The RBA leaving interest rates on hold and the Australian dollar's strength likely mean that commercial property and infrastructure assets will reap the benefits from the search by investors for yield, evident from the recent trends in NSW's Newcastle and Charlestown.

In Newcastle, an undersupply of commercial and industrial investment properties against high demand is pushing the yield expectations down to unprecedented levels, said Steve Dick, director of Raine & Horne Commercial Newcastle.

Meanwhile, a recent Raine & Horne auction at Charlestown generated 95 enquiries with 25 contracts issued and 15 bidders registered, achieving a 6.3 percent yield at $1,300,000.

“With only one buyer there are plenty of purchasers left over,” said Steve.

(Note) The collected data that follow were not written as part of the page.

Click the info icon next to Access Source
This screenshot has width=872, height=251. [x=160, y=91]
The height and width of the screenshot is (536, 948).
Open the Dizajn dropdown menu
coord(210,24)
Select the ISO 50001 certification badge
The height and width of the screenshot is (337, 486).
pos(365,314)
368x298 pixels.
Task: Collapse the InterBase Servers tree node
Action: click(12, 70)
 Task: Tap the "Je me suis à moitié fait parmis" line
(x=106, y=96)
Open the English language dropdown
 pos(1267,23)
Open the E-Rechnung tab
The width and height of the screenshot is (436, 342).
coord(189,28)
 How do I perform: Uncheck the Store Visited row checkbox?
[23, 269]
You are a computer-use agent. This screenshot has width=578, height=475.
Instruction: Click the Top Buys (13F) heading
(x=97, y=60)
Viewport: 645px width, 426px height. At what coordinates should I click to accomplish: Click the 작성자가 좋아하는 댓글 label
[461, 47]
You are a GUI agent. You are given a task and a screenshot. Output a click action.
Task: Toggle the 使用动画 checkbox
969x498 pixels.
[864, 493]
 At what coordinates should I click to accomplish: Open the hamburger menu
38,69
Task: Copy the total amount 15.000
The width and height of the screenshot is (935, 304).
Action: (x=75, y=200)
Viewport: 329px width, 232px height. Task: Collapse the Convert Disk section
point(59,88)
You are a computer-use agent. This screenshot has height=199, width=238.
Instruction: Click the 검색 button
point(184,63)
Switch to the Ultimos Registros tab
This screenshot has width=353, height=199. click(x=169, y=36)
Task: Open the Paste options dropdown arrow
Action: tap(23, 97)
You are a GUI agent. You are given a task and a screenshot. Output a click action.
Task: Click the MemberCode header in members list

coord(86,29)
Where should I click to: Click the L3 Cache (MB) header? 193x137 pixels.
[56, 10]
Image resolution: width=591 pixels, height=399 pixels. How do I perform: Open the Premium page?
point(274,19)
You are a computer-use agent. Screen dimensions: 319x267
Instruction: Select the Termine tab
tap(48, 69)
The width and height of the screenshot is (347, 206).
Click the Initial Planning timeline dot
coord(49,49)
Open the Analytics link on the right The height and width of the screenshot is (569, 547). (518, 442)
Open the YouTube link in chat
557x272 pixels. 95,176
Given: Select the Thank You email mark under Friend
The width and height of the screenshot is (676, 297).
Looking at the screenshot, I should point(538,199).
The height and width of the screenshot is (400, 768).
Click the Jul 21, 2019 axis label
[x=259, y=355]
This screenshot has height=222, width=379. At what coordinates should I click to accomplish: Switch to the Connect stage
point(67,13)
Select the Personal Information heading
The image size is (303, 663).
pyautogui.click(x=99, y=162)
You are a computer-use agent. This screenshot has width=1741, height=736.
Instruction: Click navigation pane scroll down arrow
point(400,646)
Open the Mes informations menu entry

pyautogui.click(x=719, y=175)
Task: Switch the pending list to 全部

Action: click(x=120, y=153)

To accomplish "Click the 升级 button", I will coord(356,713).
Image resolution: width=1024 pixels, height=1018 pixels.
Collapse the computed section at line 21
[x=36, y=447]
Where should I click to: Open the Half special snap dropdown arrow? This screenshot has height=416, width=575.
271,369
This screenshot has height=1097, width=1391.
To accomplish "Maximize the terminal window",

The rise in the Australian dollar could also translate to further rate cuts by the RBA.

“The clear implication is that the rise in Australian dollar has increased the chance that the RBA will act on its bias to ease interest rates again,” said Shane Oliver, head of Investment Strategy and chief economist, AMP Capital.

With growth set to slow due to sluggish mining and housing sectors, relative high unemployment at 6 percent, low inflation coupled with the determination of the banks to put up interest rates independently of the RBA and a strong Australian dollar threatening tourism and higher education, Oliver is confident the RBA will cut interest rates again.

“A soft March quarter inflation report due April 27 could drive this in May – but it may not occur until the June quarter,” he said.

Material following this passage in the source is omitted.